What will spur that boom? The rising prevalence of heart failure co-morbidities like diabetes, for one, but also a rapidly aging population and a rising need for treatments following a heart attack. 

According to GlobalData, a booming market will not only benefit meds like AstraZeneca’s Farxiga and Eli Lilly and Boehringer Ingelheim’s Jardiance––both of which sport heart-helping labels––but also a range of generic medicines, including statins, currently used as standard of care for heart failure patients. 

“The exciting growth seen in the HF market will be largely due to SGLT inhibitors,” GlobalData analyst Heather Farrell said in a release. “Their trial results in reducing mortality and risk of hospitalization are unmatched, so far, and the familiarity of the drugs as anti-diabetics will hopefully improve the uptake and optimize dosing strategies.”

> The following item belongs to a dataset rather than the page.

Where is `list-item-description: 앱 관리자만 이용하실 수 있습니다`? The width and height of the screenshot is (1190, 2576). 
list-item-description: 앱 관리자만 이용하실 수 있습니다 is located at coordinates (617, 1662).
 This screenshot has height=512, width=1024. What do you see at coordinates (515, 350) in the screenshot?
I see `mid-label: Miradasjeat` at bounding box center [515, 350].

When the FDA gave the SGLT2 class its first entry into heart failure after Jardiance’s approval in 2015, it kick-started a heated competition in the space that is still going today.

The most recent trendsetter in the group, Farxiga, is awaiting an FDA priority review for its application to treat heart failure patients with or without Type 2 diabetes––a first-in-class approval that would likely change the direction of the field as a whole.

Farxiga is currently approved to reduce the risk of hospitalizations in heart failure patients with a reduced ejection fraction (HFrEF) and Type 2 diabetes, as well as solo and combo approvals in diabetes proper. 

RELATED: AstraZeneca’s Farxiga nabs first CV approval from the FDA. Will a bigger one follow?

The heart failure nod, granted in October, was based on outcomes trial data showing Farxiga cut the rate of hospitalizations by 36% among HFrEF patients and by 24% among those without one. Farxiga already sports those benefits on its label in Europe, where it’s known as Forxiga.

Farxiga previously trailed SGLT2 rivals like Johnson & Johnson’s Invokana and Eli Lilly and Boehringer Ingelheim’s Jardiance in marketing cardiovascular benefits but will take a major step ahead of both if it nabs this newest FDA green light.

The priority review comes on top of a fast-track designation Farxiga scored in September on the heels of trial data showing it cut CV risks by 26% when added to standard-of-care therapy for heart failure patients with or without Type 2 diabetes as part of its Dapa-HF outcomes trial.

RELATED: Novo’s Ozempic scores major win with heart-helping FDA approval. Is Rybelsus next?

GlobalData’s report not only singled out SGLT2 meds as possible market drivers in the coming years but also novel treatments like Bayer and Merck & Co.’s sGC enzyme simulator vericiguat. The med hit its primary endpoint in a phase 3 trial in November despite missing the mark in the two phase 2 studies that preceded it.

Novo Nordisk’s Ozempic, a diabetes fighter in the GLP-1 class, also recently scored an FDA approval to reduce the risk of CV events in heart failure patients with diabetes. The agency based its decision on Novo’s CV outcomes study, dubbed Sustain 6, that showed patients treated with Ozempic posted a 26% relative risk reduction over placebo in preventing CV events, including death, non-fatal heart attacks and non-fatal strokes.

Ozempic, initially approved in December 2017 as a treatment for diabetes, launched in early 2018 and has since raced out to blockbuster status. In the first nine months of 2019, Ozempic posted DKK 6.87 billion ($1 billion) in global sales.

Novo’s other next-gen GLP-1, oral med Rybelsus, is under study as a CV preventative in patients with Type 2 diabetes as part of Novo’s Soul CVOT study launched in June. Rybelsus, approved in September with blockbuster aspirations, is expecting a label decision on its CV benefit as early as the first quarter, the company said.